= Beginning of Section =

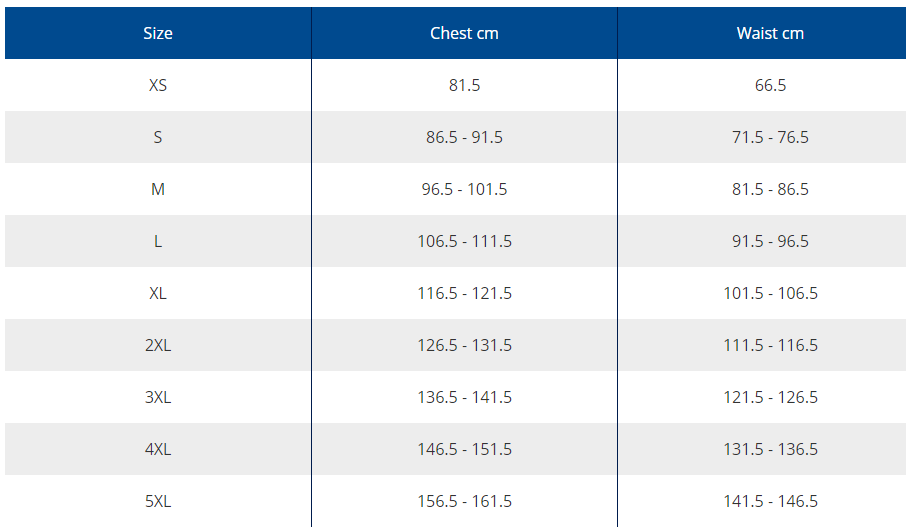
Task: Click chest range 96.5 - 101.5
Action: (x=464, y=189)
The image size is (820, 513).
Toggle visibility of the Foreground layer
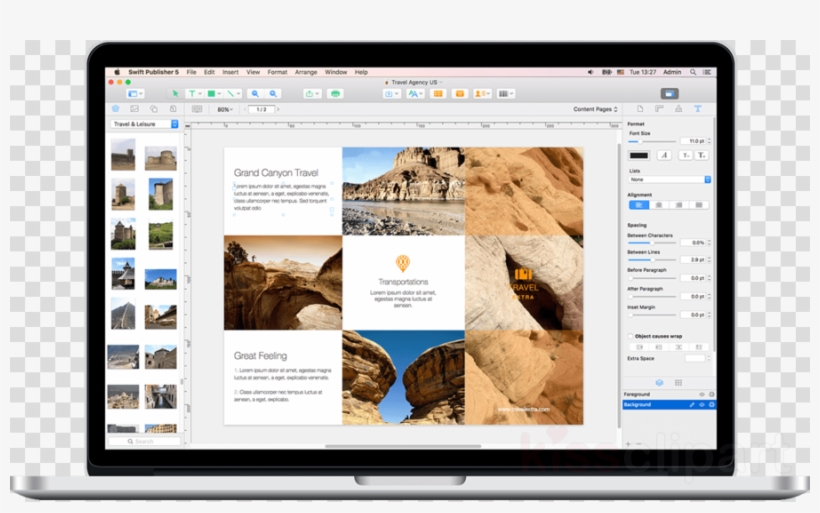(x=701, y=395)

= End of Section =

THE TASK => Transcribe exactly, and without any pictures, each line from the one that holds "The image size is (820, 513)." through the final line of the material above.

EXPECTED OUTPUT =>
The image size is (820, 513).
Toggle visibility of the Foreground layer
(x=701, y=395)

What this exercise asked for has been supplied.